Umgekehrt werden Gefühle auch zu Bildern: Meine am Tag unverarbeiteten Empfindungen werden zu den Motiven meiner Träume. Doch im Wachzustand beeinflussen meine Gefühle ebenfalls die äußeren Bilder. Wenn ich traurig und deprimiert bin, ist die Welt um mich herum grau und trist. Bin ich »in« meiner Freude, sehe ich auch die Welt in bunten Farben. In diesem Sinne kann man sagen: Bilder und Gefühle sind eins.
Auch Worte erzeugen Bilder und Gefühle. Werde ich von einem anderen Menschen kritisiert, entstehen in mir womöglich Empfindungen der Verletzung. Zu der Erinnerung an den Rüffel gesellen sich weitere Bilder. Vielleicht male ich mir aus, wie ich es dem Tadelnden heimzahlen kann, ein Bild der Rache also. Oder ich male mir aus, welche Folgen die Kritik, beispielsweise meines Vorgesetzten, haben kann: Nun werde ich nicht mehr befördert, kann nicht mehr Abteilungsleiter werden, vielleicht verliere ich auch meinen Arbeitsplatz und kann dann mein Haus nicht mehr abbezahlen – und so weiter und so fort. Aufbauende Worte hingegen können in mir zu Bildern der Hoffnung werden: Das Lob des Chefs ruft in mir das Bild des neuen Dienstwagens hervor, den ich nach meiner Beförderung zum Abteilungsleiter später fahren werde.
Eine Zeit lang zog ich jeden Montag und Donnerstag jeweils eine Karte aus meinem Tarot-Deck. Die Karte wies mich auf das Thema hin, das mir in den kommenden Tagen begegnen sollte. Da gab es die Karte der Liebe, die Karte des Abschieds, die Karte des Streits und andere mehr. Und meistens traf es zu: Ich wurde mit genau der Thematik konfrontiert, auf die mich das Blatt hingewiesen hatte. Kein Wunder: Die Achtsamkeit lenkt die Energie. Indem ich meine Aufmerksamkeit auf das Thema richtete, zog ich es in meine Erfahrungswelt an.
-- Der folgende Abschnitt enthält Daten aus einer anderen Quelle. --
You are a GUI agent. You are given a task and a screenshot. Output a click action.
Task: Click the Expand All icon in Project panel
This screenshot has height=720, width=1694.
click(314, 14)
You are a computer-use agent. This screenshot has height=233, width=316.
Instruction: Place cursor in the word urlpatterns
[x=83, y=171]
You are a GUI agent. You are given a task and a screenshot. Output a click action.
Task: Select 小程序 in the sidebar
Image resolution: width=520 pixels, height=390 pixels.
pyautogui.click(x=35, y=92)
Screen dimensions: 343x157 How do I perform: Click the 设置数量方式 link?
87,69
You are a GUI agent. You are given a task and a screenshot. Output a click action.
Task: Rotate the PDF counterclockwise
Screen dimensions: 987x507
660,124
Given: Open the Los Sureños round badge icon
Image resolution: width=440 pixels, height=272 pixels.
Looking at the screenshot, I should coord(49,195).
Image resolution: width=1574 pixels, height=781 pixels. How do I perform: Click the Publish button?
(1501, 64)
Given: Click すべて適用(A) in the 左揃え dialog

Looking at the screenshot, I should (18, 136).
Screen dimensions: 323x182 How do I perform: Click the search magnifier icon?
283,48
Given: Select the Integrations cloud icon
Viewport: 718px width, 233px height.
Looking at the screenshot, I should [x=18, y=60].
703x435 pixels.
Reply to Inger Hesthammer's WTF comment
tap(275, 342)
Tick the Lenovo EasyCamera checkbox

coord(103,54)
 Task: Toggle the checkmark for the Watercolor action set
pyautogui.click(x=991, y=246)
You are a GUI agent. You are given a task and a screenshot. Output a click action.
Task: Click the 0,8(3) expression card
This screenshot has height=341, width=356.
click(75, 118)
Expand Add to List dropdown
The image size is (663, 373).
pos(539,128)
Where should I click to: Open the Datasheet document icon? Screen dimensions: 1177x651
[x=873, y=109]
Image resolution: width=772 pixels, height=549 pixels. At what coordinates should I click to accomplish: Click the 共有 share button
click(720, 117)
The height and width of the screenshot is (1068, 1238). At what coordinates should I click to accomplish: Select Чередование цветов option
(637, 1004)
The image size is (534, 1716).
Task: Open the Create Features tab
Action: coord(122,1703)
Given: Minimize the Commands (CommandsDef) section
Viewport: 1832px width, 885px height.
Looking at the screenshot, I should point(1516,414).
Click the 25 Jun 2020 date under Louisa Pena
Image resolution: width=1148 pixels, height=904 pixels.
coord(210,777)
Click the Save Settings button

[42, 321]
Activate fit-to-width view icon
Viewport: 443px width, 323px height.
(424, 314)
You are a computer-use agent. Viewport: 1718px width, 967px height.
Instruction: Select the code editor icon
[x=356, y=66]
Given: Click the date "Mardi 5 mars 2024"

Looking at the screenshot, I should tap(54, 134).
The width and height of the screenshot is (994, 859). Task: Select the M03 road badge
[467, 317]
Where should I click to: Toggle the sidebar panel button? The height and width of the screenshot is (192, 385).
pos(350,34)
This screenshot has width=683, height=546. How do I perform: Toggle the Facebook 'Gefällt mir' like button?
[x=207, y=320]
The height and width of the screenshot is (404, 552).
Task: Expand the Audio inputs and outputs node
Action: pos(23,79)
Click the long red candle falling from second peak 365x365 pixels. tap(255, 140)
Erlebnisse werden zu Erinnerungen. Die Bilder, die ich mit offenen Augen sehe, werden zu inneren Bildern. Auch wenn das Ereignis schon längst vergangen ist, bleibt die Erinnerung in mir bestehen. Situationen verändern sich mit der Zeit. Manche Erinnerungen aber wirken lange nach. Innere Bilder sind nachhaltiger als äußere. Prägende Erfahrungen können sogar zu Glaubenssätzen werden. Kleine »Wenn-dann«-Filmchen laufen vor meinem inneren Auge ab: »Damals habe ich so gehandelt, und daraufhin ist dies und jenes passiert.« So kann die Annahme entstehen, dass solches Handeln auch in Zukunft zu dem gleichen Ergebnis wie damals führen wird. Das gilt für den individuellen Glauben ebenso wie für den kollektiven. Der Glaube einer Gemeinschaft beruht auf den gemeinsamen Erinnerungen. Dabei spielt es keine Rolle, ob alle das Ereignis selbst erlebt haben oder aber die Erinnerung auf Erzählungen beruht. Die einen waren Augenzeugen und erinnern sich an die Bilder, die sie gesehen haben, die anderen haben von dem Ereignis gehört und entsinnen sich der Eindrücke, die sie sich selbst vom Ereignis gemacht haben. In beiden Fällen bleiben nur innere Bilder übrig.
So betrachtet erhält der Satz »Das bildest du dir nur ein« eine neue Bedeutung. Schließlich ist jede Erinnerung letztlich nichts anderes als ein inneres Bild, eine Einbildung. Unabhängig davon, ob die bestehenden inneren Motive mit den vergangenen äußeren Eindrücken des Ereignisses übereinstimmen, ist jede Erinnerung gleichermaßen gültig.
Man achte also auf die Bilder, die man sich ansieht. Alles, was ich mit offenen Augen betrachte, wirkt in meinem Inneren nach. Manche Bilder machen blind für das Schöne und Gute. Meine Verantwortung betrifft in diesem Sinne auch meine Erinnerungen.
Während meiner Dienstzeit als Zielfahnder des Landeskriminalamts war ich zweimal Studiogast bei der Fernsehsendung »Aktenzeichen XY ungelöst«. Ich weiß unter anderem durch diese Erfahrung, dass viele ältere Menschen solche Sendungen sehen. Manch alte Dame schaut sich Monat für Monat erschreckende Filme über tatsächlich geschehene Raubüberfälle und Morde an und geht dann voller Furcht ins Bett. Achtsamer wäre es in Hinblick auf einen ruhigen Schlaf, sich vorher einen weniger belastenden beziehungsweise erheiternden Film anzusehen oder ein ermutigendes Buch zu lesen.